Op 14-12-16 om 14:17 schreef Daniel Vetter:
On Wed, Nov 16, 2016 at 02:58:04PM +0100, Maarten Lankhorst wrote:
Second approach. Instead of trying to convert all drivers straight away, implement all macros that are required to get state working.
Current situation: Use obj->state, which can refer to old or new state. Use drm_atomic_get_(existing_)obj_state, which can refer to new or old state. Use for_each_obj_in_state, which refers to new or old state.
New situation: When doing some dereferencing outside atomic_state, use drm_atomic_get_current_obj_state which has locking checks, instead of obj->state.
During atomic check:
- Use drm_atomic_get_obj_state to add a object to the atomic state, or get the new state.
- Use drm_atomic_get_(old/new)_obj_state to peek at the new/old state, without adding the object if it's not part of the state. For planes and connectors the relevant crtc_state is added, so this will work to get the crtc_state from foo_state->crtc too, saves some error handling. :)
During atomic commit:
- Do not use drm_atomic_get_obj_state, obj->state or drm_atomic_get_(existing_)obj_state any more, replace with drm_atomic_get_old/new_obj_state calls as required.
During both:
- Use for_each_(new,old,oldnew)_obj_in_state to get the old or new state as needed. oldnew will be renamed to for_each_obj_in_state after all callers are converted to the new api.
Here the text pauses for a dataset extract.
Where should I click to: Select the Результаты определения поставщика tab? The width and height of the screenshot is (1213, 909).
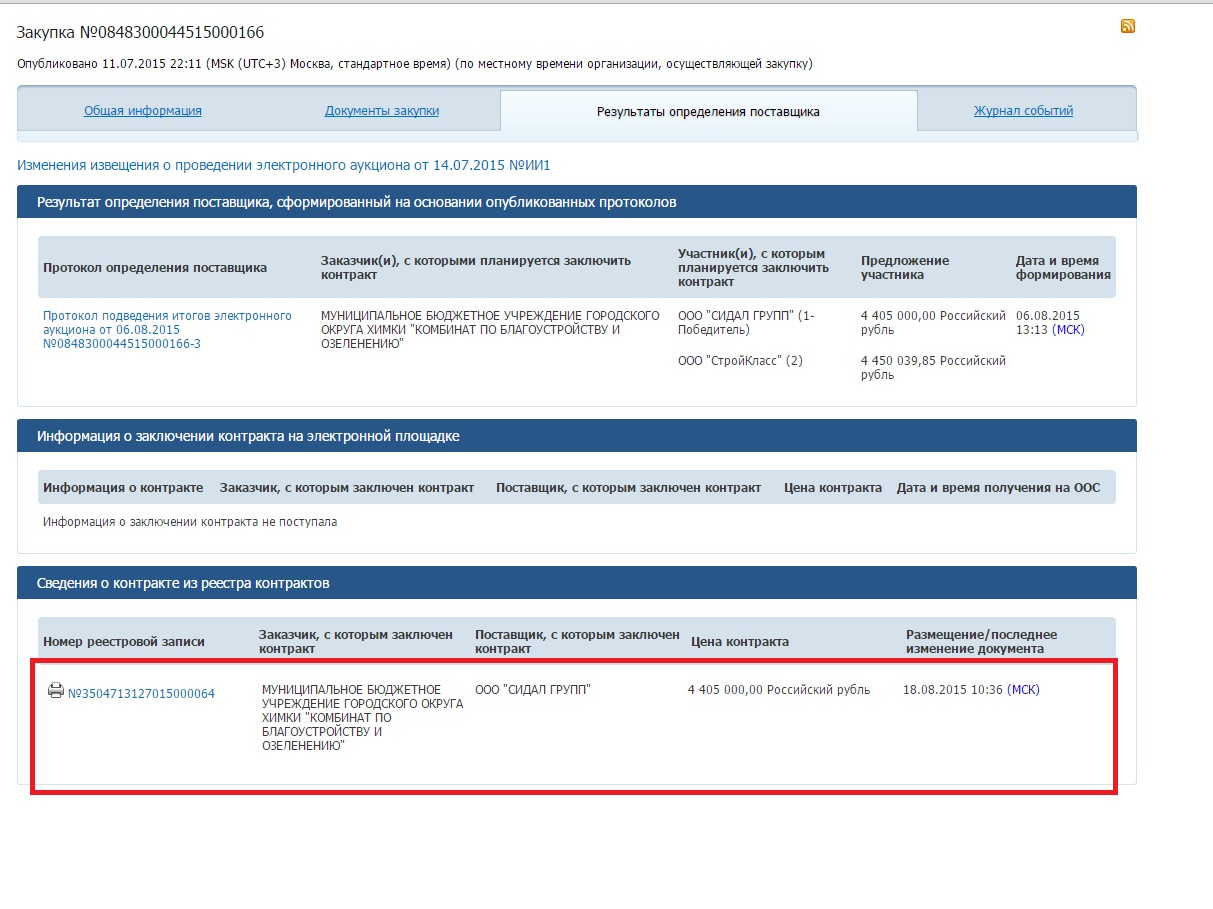(708, 112)
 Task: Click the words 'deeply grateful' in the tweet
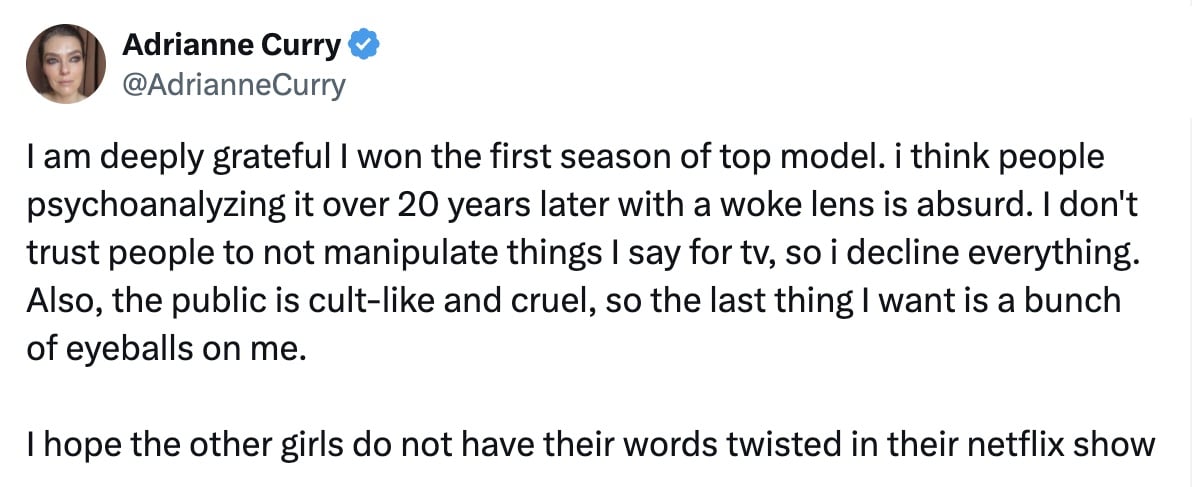200,159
This will give the correct state regardless of swapping.
So this is all nice, but fundamentally it's pile of new code with 0 users. Where are those patches? I think at least converting all the core+helpers to use it consistently would be needed to justify this.
I deliberately didn't send those patches this time because the drivers and atomic core change all the time. I would have had to respin this whole series at least 4 times. :) I have the patches for conversion in my tree based on -tip.